Imani didn’t have to kill him with such ferocity, but she wanted to obliterate him for what he’d done. She needed it.

When she imagined killing him, Imani didn’t hesitate, as planned. But with the whispers urging her on, she called her magic forth, wanting to be powerful.

Now.

The barriers holding back her magic fell as her control disappeared. An impenetrable, thick night exploded around them.

Magic surged through the room as a massive vacuum filled every crevice, sucking the life away and creating a void of nothing where there used to be everything. It took only a second for it to destroy his whole body.

Warm liquid sprayed her face. Blood and guts saturated the air she breathed, soaking into her lungs. She tasted him on her lips and smelled charred flesh with each breath.

Imani’s magic didn’t simply explode. It destroyed.

The gore didn’t bother her. It meant he was gone.

A snap of cold air hit her, mixing with the heat from the flames. Imani asked the magic to return with her trembling, outstretched wand. The darkness receded, barely. A thick, peppered smell filled the air, remnants of harsh magic.

Imani’s mind raced. She hadn’t meant to cause such agony and destruction. What had she unleashed?

With such destruction, it had to be the red brand. She might have accidentally drawn too much power from the Fabric, using it to kill Malis.

Her panting increased, frantic at her violence. With her wand still pointed at the pile of flesh, ash, and bones, she stood over what remained of her bastard heartmate. Numb, she hardly noticed a wall from the manor had collapsed and small fires raged behind her.

Clouds gathered and swirled swiftly across the dark sky as she wandered around the desolated grounds, distress mounting at the amount of magic she’d unleashed. Atrophic magic was simply too destructive compared to the nascent magic of Essenheim. It was why everything about it was illegal here.

Swirling snow had blown in and wafted around her, making her ill. Something was wrong. She was wrong.

Malis’s soul signature lingered in the air, hovering near its recently dead body. Unlike ghosts—lost beings separated from their souls and unable to make it to the Under—this spirit was still attached to its life essence, mingling with it in the first few moments after death.

A noise made her jump.

Panicking, Imani whipped her gaze around, terrified she’d find someone striding out of the nearby brush. But no one was there to see her scrape her hands down her face and silently scream.

Stumbling forward, Imani tilted back her chin. She reached out, swirling her fingers through the ethereal spirit form and letting the entire signature surround her. Bending her will and giving in, she breathed deep, taking all the air, smoke, and essence into her chest.

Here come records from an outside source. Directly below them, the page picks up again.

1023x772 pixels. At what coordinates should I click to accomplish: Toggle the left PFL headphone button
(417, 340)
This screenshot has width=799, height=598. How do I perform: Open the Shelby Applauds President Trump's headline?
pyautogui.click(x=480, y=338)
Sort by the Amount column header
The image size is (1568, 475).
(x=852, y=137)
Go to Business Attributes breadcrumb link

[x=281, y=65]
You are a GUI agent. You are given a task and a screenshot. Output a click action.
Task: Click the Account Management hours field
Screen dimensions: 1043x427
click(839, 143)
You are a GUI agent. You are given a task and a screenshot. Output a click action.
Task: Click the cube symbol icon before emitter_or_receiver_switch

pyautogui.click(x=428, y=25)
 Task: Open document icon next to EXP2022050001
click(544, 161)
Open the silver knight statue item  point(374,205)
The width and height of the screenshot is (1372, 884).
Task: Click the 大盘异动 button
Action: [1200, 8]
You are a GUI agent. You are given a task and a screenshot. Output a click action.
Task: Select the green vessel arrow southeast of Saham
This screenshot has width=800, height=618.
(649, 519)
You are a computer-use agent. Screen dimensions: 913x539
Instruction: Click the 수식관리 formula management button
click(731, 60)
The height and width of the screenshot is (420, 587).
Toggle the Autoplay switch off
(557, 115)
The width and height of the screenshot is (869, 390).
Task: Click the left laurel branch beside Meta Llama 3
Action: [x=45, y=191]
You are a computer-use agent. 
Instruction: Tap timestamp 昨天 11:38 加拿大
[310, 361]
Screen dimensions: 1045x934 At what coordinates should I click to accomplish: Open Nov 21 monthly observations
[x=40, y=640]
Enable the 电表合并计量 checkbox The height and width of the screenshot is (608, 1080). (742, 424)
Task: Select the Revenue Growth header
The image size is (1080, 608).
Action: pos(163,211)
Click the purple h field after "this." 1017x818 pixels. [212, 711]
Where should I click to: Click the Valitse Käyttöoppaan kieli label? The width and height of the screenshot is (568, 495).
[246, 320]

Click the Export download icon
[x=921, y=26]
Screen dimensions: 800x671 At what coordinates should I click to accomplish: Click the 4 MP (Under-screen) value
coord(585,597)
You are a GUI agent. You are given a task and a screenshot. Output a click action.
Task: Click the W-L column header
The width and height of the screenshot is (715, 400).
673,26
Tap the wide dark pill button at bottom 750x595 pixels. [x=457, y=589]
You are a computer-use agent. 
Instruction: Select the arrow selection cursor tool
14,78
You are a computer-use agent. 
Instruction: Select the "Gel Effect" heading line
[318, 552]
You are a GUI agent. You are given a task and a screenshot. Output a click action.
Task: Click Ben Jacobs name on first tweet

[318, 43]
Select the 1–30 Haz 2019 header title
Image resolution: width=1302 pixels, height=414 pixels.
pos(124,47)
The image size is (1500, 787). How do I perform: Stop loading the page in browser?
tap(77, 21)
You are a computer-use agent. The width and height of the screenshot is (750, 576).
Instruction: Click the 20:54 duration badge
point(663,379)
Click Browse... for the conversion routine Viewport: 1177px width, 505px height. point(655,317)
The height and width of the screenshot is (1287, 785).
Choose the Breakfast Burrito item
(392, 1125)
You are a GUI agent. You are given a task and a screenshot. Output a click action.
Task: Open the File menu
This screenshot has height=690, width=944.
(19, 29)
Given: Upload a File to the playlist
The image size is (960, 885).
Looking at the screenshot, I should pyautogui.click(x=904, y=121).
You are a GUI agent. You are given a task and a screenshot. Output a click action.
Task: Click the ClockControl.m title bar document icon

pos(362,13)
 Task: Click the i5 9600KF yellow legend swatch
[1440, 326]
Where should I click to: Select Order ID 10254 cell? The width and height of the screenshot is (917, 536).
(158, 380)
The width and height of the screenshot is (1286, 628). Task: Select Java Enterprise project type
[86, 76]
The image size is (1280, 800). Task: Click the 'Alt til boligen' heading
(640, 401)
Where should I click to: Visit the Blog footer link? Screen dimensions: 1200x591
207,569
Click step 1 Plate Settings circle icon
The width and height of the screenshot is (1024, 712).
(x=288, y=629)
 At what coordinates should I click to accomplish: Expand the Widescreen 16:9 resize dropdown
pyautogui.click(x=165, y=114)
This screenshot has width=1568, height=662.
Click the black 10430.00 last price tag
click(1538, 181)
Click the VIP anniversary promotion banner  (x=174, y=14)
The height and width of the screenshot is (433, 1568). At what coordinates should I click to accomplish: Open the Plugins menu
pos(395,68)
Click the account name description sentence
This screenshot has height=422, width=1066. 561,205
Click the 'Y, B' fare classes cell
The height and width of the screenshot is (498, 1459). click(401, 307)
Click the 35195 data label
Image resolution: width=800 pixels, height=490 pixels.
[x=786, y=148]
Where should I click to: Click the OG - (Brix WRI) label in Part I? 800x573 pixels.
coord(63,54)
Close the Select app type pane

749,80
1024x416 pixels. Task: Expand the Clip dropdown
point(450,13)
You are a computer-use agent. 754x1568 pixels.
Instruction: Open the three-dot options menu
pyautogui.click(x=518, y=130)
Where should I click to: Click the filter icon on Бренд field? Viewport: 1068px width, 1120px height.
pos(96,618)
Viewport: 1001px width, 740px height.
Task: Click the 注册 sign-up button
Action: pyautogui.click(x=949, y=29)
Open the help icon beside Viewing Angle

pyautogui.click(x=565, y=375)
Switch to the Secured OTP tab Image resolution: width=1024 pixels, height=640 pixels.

The entire glorious signature filled her, and Imani trembled as the bliss spread. The panic receded momentarily as she clutched her head and groaned. An invigorated feeling like she’d never felt made her shudder and collapse to her knees.

Imani wouldn’t need to eat for weeks. Feeding on two entire signatures in one day was unforgivable, but at least they were already dead when she had started consuming them.

She didn’t know where their souls went, but Imani was sure it wasn’t to the Under. It was quite possible they still lived inside her, but she’d never found any answers because no elves ever fed on an entire signature—or at least any scholarly elves who wrote about its effects.

Twelve years ago, Imani had taken her grandfather’s soul while he still lived, killing him, much to her family’s horror. Such a menacing and unpredictable soul draw was the reason they had sent her to live with her grandmother, who eventually beat the urge away and taught her restraint. But it didn’t mean she’d stopped wanting to do it again.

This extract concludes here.